Start of INPUT FOR THIS TASK

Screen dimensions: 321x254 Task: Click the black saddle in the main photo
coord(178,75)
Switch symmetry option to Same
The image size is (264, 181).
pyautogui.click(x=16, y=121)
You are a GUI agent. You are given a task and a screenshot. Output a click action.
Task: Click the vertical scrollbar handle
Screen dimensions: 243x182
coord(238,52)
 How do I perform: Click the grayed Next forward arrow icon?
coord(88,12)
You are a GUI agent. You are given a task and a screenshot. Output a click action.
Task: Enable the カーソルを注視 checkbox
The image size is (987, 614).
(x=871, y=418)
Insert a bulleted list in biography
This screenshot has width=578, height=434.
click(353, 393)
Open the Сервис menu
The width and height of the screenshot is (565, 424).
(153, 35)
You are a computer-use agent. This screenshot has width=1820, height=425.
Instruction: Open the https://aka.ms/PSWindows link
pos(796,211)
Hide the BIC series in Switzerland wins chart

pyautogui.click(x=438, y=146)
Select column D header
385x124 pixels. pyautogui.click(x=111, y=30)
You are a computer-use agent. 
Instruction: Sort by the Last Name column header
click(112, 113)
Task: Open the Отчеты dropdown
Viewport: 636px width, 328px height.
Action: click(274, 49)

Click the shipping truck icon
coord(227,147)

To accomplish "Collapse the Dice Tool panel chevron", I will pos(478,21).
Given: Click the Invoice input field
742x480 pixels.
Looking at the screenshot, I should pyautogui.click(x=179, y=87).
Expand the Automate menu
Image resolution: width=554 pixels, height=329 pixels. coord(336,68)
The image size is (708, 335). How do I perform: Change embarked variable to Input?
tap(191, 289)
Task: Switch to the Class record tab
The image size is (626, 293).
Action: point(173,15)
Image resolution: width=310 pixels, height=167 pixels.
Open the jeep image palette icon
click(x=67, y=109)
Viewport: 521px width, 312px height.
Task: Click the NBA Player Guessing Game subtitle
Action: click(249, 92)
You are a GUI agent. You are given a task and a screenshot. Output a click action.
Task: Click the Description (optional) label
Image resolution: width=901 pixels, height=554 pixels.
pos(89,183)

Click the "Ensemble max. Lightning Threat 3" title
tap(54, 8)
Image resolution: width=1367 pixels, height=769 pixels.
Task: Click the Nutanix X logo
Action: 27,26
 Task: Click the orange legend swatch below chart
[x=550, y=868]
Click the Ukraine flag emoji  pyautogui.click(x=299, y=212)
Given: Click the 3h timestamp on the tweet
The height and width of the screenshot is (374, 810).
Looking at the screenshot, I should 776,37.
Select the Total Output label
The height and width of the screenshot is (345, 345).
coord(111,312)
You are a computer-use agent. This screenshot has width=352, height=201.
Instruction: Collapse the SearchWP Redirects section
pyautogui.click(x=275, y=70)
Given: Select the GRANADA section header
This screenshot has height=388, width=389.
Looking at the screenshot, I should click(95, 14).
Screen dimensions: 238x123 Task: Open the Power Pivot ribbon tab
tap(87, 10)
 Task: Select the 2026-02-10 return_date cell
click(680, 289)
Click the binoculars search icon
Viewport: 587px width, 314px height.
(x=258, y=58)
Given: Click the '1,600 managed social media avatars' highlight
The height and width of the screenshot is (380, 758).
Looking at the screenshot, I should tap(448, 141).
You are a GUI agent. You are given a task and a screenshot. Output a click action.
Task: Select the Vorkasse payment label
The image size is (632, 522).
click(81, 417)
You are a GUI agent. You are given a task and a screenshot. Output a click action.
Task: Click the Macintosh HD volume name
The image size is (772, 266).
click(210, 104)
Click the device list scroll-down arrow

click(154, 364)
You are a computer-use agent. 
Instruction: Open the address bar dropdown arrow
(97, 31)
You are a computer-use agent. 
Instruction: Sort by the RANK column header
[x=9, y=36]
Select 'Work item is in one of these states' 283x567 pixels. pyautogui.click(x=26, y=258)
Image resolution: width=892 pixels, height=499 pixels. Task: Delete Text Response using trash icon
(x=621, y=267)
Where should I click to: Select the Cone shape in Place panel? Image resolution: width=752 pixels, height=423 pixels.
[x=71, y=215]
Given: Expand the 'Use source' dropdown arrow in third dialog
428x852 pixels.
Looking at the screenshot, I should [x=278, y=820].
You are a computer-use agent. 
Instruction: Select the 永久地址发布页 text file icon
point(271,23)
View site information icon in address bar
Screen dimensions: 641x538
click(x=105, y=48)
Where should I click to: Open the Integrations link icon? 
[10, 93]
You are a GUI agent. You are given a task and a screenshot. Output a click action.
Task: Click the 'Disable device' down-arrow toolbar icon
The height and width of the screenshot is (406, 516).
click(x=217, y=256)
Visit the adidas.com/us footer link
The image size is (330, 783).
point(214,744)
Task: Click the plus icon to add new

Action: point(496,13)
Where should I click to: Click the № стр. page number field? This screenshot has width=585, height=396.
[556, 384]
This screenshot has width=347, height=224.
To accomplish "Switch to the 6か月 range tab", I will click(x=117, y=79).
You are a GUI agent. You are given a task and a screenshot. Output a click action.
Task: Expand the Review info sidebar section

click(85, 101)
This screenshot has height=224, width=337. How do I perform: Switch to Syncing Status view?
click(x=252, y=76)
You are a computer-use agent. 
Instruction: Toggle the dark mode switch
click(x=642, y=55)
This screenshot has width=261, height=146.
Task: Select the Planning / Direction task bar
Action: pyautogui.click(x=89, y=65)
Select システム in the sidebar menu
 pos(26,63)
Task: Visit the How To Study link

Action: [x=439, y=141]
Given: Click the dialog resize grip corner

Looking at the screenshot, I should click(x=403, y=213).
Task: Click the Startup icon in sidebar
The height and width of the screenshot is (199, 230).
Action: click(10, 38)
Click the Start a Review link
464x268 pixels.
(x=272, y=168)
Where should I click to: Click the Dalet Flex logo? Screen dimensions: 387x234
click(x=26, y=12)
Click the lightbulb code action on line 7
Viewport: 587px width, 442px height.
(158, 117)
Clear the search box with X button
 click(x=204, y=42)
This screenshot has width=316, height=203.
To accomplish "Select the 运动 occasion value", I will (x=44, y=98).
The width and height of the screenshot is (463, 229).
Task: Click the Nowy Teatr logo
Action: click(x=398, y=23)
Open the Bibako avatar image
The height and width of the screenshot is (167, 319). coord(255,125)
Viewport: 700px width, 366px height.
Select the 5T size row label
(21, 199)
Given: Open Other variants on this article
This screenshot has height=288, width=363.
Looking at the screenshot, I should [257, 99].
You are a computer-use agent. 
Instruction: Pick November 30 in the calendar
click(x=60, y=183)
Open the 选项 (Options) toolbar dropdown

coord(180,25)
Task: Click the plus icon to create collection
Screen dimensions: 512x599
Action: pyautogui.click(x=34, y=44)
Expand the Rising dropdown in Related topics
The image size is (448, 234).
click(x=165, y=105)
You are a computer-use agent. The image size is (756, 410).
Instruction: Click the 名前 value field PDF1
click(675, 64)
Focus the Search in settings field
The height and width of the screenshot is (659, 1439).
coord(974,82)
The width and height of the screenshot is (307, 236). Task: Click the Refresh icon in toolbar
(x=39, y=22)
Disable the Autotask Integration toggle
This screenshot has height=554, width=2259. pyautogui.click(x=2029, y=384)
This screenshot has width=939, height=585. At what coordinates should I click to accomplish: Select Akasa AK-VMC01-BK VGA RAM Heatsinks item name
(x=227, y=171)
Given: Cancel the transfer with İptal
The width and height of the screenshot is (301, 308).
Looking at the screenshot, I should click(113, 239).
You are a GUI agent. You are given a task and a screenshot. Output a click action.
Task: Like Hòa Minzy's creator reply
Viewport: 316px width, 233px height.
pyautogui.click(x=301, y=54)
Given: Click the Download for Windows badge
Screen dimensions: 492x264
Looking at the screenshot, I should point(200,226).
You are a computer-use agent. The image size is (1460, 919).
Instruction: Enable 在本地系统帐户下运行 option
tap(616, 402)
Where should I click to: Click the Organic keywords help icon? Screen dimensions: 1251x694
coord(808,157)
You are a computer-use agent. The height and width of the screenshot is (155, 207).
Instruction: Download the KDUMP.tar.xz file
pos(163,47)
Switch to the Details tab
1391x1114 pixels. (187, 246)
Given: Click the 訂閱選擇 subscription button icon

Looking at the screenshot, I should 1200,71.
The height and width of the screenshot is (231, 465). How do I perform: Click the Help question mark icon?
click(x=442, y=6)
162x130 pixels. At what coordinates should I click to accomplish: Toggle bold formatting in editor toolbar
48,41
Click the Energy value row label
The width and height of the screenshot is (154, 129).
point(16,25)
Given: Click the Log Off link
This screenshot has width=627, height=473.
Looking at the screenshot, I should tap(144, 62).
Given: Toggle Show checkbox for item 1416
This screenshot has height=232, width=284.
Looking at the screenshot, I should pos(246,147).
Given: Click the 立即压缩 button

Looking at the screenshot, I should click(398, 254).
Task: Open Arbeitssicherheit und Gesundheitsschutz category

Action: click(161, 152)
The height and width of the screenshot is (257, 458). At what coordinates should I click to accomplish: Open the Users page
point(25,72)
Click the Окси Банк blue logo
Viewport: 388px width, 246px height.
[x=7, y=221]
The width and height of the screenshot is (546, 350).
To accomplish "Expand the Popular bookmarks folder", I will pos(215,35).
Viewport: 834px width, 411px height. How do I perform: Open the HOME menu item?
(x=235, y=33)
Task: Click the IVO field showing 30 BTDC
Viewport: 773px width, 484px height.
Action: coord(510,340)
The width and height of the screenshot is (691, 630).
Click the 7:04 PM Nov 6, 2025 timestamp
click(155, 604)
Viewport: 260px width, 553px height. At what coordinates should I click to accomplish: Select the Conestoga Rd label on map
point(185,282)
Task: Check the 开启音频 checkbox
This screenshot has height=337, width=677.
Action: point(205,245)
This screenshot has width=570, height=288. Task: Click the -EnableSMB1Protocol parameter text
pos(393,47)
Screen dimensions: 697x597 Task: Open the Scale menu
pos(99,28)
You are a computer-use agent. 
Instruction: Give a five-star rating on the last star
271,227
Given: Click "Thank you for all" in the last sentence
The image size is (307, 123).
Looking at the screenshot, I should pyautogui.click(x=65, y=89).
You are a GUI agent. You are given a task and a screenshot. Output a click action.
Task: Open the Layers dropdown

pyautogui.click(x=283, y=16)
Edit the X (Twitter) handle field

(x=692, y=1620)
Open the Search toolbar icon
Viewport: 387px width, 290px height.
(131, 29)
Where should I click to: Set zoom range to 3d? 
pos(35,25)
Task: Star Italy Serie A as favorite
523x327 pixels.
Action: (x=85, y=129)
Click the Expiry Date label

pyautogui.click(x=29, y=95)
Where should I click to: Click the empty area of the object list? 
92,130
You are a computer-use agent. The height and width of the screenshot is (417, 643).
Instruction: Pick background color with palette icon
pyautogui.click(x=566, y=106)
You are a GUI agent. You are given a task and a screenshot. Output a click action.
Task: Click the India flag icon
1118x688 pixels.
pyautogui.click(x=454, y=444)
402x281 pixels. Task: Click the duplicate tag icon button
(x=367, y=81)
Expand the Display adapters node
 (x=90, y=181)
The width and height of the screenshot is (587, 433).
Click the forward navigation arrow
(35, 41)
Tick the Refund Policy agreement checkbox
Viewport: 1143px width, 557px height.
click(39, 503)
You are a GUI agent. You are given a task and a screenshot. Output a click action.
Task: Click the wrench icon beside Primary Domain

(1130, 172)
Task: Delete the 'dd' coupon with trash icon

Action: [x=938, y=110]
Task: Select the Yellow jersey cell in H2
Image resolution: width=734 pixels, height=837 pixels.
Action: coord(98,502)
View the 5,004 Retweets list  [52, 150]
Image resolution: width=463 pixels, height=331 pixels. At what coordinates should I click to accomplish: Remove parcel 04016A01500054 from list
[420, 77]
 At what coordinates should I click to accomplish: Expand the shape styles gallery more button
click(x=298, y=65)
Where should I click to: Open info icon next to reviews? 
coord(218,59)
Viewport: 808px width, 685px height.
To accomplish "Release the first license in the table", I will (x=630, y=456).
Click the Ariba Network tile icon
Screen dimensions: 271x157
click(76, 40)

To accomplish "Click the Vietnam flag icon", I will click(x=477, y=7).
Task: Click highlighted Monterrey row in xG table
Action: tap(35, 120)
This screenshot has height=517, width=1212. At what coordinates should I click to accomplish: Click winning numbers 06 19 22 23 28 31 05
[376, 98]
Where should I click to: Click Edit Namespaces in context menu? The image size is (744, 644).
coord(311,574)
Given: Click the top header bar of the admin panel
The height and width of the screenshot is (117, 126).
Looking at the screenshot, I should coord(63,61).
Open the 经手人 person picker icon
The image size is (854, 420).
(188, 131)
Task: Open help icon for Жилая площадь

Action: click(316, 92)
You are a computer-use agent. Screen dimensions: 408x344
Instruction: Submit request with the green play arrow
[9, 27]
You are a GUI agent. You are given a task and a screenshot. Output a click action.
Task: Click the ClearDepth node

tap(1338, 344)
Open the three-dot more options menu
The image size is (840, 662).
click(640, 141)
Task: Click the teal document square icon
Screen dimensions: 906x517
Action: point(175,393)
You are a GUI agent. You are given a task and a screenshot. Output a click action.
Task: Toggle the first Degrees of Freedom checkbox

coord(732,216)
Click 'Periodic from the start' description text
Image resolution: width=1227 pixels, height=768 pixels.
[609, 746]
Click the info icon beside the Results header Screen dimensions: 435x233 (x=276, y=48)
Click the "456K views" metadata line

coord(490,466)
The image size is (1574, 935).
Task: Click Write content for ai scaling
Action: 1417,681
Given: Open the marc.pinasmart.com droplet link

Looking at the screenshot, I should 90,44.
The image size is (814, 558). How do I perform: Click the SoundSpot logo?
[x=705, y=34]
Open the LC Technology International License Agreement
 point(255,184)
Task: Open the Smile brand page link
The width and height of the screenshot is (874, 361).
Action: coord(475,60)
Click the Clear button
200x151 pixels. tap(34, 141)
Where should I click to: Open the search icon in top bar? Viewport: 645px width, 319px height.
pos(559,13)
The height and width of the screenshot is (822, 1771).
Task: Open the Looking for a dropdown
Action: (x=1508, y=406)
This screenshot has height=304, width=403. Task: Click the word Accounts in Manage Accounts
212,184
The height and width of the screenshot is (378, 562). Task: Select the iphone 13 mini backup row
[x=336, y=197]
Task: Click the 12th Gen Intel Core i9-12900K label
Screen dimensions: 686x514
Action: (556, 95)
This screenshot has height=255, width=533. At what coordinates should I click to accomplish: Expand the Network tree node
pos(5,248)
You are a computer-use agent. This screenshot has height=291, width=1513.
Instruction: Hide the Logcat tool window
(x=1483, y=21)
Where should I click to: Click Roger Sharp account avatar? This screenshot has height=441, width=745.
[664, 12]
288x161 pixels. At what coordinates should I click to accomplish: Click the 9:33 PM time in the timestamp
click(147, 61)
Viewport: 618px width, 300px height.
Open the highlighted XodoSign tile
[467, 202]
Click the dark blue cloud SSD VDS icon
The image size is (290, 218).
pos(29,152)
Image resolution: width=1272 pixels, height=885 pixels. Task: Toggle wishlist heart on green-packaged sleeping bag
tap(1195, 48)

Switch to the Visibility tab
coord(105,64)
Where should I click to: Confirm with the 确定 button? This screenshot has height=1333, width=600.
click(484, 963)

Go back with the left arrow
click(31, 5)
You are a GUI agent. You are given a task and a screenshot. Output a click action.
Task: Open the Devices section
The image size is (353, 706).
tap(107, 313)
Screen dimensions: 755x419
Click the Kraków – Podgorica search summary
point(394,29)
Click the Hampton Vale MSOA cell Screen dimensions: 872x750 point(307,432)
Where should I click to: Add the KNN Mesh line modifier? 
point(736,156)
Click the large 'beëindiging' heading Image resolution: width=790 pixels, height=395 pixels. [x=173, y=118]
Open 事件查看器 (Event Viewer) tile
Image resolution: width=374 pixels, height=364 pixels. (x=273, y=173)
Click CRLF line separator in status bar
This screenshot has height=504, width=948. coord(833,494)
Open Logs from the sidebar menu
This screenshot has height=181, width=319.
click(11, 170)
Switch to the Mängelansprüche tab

End of INPUT FOR THIS TASK

TASK STATEMENT — For this exercise, output exactly the lines above from the line with "Where should I click to: Click the empty" to the line with "Task: Click the India flag icon", counting both, and leave out the rest.

EXERCISE SOLUTION —
Where should I click to: Click the empty area of the object list? 
92,130
You are a computer-use agent. The height and width of the screenshot is (417, 643).
Instruction: Pick background color with palette icon
pyautogui.click(x=566, y=106)
You are a GUI agent. You are given a task and a screenshot. Output a click action.
Task: Click the India flag icon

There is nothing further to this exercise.